## Supplied data:

——————————

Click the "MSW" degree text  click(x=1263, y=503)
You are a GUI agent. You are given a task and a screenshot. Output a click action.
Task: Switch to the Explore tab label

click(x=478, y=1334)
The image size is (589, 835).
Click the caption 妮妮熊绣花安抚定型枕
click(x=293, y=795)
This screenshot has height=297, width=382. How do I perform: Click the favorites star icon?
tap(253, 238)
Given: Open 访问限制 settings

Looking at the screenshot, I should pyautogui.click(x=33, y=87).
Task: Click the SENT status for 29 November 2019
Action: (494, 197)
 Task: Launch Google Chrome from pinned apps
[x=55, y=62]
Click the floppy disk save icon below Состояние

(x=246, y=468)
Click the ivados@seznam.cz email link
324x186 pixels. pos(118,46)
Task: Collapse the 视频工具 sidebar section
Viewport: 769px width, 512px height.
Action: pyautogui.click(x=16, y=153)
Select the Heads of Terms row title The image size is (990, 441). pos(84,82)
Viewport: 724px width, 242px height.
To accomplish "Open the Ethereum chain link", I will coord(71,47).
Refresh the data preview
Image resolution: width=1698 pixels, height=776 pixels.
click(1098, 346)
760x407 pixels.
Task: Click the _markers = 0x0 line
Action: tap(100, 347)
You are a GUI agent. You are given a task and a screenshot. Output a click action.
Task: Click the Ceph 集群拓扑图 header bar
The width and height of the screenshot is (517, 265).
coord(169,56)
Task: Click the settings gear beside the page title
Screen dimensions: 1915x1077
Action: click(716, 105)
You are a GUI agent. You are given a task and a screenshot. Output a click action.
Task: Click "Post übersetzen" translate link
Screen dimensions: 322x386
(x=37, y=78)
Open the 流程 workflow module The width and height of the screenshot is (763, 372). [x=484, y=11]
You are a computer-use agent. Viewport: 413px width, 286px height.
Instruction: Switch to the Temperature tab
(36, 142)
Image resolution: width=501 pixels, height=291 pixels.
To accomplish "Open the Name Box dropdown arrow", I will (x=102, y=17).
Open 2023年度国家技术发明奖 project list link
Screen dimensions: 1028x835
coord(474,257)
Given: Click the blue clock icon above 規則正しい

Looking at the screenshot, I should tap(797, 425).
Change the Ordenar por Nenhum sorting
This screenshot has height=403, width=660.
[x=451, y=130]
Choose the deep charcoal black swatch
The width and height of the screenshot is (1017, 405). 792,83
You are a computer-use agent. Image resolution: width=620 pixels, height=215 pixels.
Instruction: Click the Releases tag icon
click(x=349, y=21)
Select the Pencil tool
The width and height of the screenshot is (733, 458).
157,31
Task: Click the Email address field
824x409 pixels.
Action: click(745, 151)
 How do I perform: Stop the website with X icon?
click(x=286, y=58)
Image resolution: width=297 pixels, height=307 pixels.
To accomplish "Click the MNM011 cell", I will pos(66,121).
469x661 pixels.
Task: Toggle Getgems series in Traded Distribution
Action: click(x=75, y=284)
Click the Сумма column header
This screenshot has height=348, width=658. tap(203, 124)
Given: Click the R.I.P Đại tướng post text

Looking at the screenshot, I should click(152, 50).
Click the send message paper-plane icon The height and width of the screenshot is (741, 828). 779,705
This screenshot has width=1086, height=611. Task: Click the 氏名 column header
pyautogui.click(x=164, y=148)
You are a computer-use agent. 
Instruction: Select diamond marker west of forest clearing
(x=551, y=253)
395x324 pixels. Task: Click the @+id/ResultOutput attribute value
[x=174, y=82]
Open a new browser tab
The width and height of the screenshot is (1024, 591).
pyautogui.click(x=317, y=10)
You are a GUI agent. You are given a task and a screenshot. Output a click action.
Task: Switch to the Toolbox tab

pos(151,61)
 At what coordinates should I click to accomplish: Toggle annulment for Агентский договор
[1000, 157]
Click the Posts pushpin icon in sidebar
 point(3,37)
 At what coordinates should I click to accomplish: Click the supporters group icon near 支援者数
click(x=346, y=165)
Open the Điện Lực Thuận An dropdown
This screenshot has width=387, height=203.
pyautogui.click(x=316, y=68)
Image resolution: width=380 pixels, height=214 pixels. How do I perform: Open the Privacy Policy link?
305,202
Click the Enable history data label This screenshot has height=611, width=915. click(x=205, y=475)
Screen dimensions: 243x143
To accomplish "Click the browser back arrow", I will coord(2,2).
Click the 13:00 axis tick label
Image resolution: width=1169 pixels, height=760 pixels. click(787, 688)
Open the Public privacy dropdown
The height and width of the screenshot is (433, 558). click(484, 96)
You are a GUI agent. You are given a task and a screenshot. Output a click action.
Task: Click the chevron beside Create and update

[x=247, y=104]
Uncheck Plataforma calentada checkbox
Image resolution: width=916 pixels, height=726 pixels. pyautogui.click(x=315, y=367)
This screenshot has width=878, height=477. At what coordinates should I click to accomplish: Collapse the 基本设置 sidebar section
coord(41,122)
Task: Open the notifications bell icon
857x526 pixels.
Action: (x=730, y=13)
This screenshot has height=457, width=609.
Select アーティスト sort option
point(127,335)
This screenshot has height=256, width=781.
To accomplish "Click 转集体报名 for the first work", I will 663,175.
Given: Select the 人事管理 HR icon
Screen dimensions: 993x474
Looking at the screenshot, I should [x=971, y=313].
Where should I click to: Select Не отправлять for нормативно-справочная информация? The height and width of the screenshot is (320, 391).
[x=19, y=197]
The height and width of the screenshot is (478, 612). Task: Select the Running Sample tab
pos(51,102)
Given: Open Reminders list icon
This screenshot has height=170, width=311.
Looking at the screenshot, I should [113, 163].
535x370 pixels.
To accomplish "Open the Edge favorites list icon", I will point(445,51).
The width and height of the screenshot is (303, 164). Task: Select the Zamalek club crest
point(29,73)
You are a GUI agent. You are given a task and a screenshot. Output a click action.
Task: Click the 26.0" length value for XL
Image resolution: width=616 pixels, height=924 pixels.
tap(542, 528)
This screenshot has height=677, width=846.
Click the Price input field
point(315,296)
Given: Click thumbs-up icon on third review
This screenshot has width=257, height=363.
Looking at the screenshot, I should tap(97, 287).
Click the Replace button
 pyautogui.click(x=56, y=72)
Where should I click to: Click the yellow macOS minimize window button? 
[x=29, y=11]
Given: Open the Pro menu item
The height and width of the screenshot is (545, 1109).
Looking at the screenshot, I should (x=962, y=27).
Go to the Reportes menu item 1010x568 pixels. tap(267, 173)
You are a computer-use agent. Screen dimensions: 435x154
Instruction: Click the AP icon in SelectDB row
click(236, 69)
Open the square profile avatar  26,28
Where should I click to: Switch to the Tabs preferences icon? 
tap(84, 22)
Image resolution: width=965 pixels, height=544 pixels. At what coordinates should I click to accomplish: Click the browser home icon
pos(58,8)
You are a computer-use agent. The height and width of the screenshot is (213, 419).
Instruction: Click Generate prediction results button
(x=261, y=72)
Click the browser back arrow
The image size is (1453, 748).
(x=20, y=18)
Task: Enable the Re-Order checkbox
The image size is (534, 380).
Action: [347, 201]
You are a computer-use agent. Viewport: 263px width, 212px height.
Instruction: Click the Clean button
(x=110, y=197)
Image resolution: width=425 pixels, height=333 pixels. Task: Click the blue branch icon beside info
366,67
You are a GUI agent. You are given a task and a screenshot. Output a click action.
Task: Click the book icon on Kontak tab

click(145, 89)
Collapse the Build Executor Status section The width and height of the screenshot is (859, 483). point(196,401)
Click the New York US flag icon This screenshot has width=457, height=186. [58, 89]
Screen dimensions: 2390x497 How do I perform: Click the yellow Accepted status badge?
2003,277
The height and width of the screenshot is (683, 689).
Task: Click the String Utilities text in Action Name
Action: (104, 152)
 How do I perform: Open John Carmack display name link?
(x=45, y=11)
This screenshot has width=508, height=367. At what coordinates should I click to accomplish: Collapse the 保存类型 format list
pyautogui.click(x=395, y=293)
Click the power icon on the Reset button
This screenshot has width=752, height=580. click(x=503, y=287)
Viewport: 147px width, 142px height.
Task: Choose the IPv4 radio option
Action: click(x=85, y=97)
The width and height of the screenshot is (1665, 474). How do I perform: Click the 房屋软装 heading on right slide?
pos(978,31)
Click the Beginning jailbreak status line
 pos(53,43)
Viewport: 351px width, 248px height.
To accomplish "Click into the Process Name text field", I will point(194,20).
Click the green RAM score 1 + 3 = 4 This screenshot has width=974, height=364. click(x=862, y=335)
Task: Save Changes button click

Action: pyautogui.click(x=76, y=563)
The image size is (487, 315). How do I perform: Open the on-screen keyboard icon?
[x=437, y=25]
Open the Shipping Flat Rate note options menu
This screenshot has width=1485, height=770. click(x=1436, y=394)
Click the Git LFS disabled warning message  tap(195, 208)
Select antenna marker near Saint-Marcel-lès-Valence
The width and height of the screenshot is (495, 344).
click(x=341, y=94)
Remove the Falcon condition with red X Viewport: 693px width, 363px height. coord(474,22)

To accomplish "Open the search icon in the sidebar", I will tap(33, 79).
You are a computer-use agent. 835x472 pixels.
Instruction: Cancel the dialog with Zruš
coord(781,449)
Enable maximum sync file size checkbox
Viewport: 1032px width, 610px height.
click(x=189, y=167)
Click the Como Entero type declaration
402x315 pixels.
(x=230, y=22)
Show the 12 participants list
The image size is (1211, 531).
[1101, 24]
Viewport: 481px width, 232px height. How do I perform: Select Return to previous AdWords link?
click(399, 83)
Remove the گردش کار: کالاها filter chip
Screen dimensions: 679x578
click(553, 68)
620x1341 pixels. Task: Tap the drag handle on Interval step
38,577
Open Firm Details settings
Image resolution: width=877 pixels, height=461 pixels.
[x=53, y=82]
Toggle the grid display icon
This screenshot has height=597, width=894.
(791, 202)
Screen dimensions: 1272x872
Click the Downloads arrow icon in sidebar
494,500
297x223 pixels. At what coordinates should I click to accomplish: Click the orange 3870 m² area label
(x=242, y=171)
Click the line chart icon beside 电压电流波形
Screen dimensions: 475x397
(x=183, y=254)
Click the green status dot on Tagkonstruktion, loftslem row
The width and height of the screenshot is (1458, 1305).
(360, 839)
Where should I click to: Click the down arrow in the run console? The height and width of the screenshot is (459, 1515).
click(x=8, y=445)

——————————

## Required work:
Restate word for word the lines in the material above from the one with "Task: Save Changes button click" to the one with "You are a computer-use agent. 835x472 pixels."; both of those lines count, and nothing else does.

## Answer to the problem:
Task: Save Changes button click

Action: pyautogui.click(x=76, y=563)
The image size is (487, 315). How do I perform: Open the on-screen keyboard icon?
[x=437, y=25]
Open the Shipping Flat Rate note options menu
This screenshot has width=1485, height=770. click(x=1436, y=394)
Click the Git LFS disabled warning message  tap(195, 208)
Select antenna marker near Saint-Marcel-lès-Valence
The width and height of the screenshot is (495, 344).
click(x=341, y=94)
Remove the Falcon condition with red X Viewport: 693px width, 363px height. coord(474,22)

To accomplish "Open the search icon in the sidebar", I will tap(33, 79).
You are a computer-use agent. 835x472 pixels.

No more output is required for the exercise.